Work out how many lines of the data below hold the string "computer". Answer with that number alone.

Stored items ->
+ + +

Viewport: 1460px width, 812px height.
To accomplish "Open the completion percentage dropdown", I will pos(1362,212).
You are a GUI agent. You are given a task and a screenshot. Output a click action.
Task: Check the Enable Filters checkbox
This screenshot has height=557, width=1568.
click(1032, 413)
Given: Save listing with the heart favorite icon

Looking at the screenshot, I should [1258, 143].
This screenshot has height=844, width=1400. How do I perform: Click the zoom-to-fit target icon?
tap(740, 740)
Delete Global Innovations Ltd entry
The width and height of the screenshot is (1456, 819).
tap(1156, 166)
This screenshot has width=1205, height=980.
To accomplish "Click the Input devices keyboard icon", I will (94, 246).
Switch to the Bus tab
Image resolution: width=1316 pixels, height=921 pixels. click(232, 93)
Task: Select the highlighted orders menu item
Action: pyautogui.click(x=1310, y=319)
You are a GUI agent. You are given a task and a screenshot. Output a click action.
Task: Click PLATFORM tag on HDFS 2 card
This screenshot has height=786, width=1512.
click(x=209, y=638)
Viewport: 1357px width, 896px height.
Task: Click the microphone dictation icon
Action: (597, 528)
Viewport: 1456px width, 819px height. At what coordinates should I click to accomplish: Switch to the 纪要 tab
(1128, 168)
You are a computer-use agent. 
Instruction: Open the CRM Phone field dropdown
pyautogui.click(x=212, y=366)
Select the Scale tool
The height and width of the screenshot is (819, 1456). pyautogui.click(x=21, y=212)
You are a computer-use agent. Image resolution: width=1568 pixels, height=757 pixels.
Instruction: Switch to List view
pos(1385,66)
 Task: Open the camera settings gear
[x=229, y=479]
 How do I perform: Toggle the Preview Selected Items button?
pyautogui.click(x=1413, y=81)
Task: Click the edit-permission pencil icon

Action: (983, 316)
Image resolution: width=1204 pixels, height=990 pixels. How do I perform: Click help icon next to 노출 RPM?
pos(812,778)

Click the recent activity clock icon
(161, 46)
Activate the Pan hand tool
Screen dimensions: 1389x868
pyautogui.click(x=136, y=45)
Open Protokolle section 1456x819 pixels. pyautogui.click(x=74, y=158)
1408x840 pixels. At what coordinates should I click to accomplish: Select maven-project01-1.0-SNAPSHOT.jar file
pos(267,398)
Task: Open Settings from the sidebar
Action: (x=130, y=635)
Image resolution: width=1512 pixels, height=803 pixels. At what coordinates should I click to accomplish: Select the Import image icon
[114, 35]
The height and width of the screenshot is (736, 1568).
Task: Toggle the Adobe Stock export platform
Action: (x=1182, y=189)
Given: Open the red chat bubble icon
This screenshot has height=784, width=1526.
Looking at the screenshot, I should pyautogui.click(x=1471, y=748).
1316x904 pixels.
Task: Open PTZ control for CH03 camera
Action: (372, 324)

+ + +

EXERCISE SOLUTION -> 2